Device Security
-
VRF-aware zone-based security policies with flow enhancements for Layer 3 VPN over EVPN-VXLAN and MPLS (SRX Series and vSRX 3.0)—You can enforce security policies for each virtual routing and forwarding (VRF) instance by creating VRF-aware security zones. This approach helps improve scalability and intuitive policy management across EVPN‑VXLAN and Layer 3 VPN (L3VPN) segments. You can define zones by VRF instance, not by VRF group, and implement intra‑VRF or inter‑VRF policies using the CLI or the management user interface.

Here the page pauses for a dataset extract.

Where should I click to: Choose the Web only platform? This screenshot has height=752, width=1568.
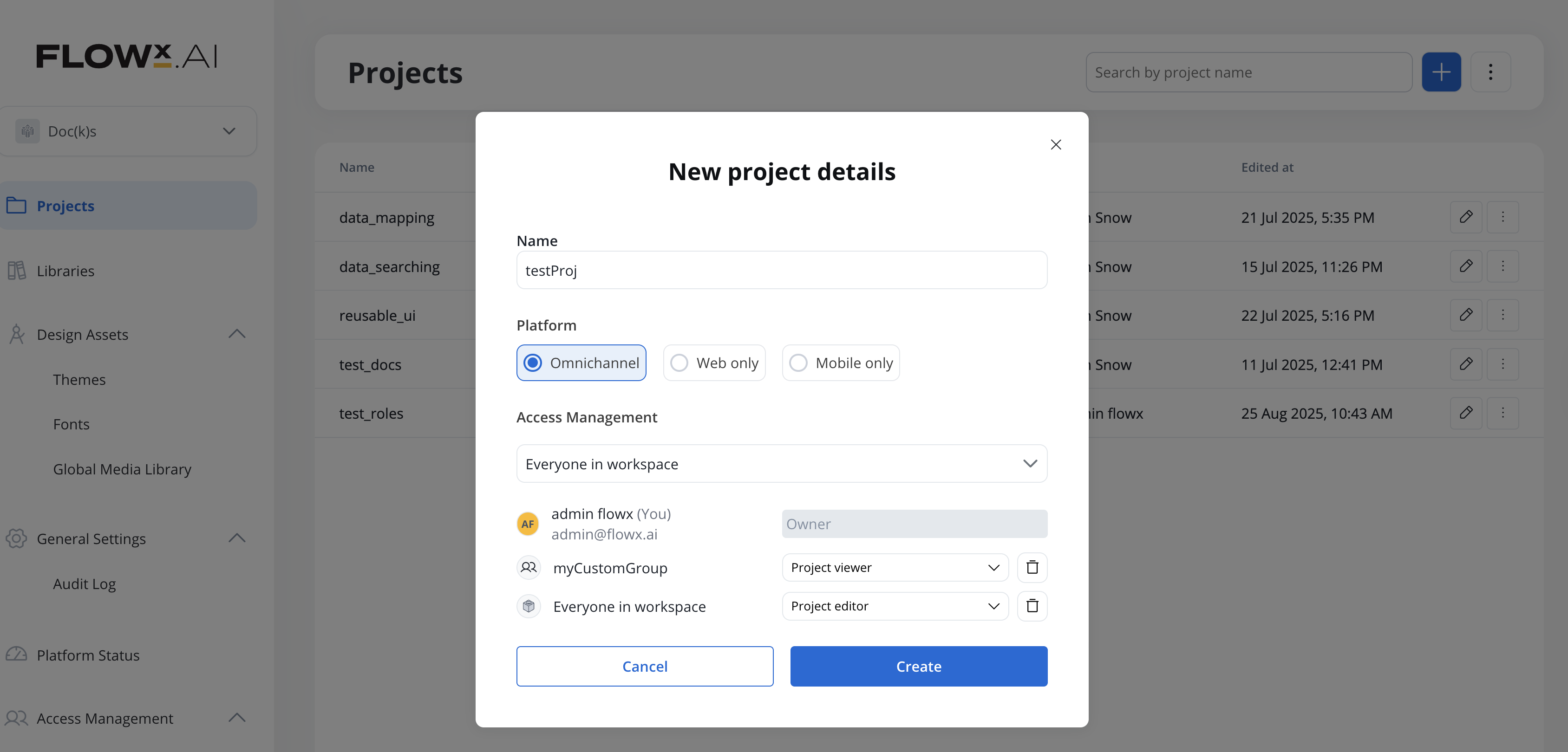[x=714, y=363]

[See Security Policies with VRF-Aware Security Zones, Flow Management in SRX Series Devices Using VRF Routing Instance, show security flow session, and security-zone.]
-
Group-based policy in VXLAN architecture (SRX Series and vSRX)—Use a group-based policy (GBP) to create microsegmentation in VXLAN architecture by defining application-centric policies. Associate endpoints with tags that identify business functions to manage network access and direct traffic between endpoint groups. Enforce granular access control using new match options for source and destination tags. This approach strengthens security and simplifies policy enforcement across campus networks.
-
FQDN ID for enhanced policy management and dynamic IP resolution (SRX Series, cSRX, and vSRX)—Use unique fully qualified domain name (FQDN) ID mappings to manage frequent IP address changes. The system stores each FQDN’s identifier (ID) in the Routing Engine and Packet Forwarding Engine. This FQDN ID storage enables quick lookups without constant policy updates, improving stability. This feature runs by default.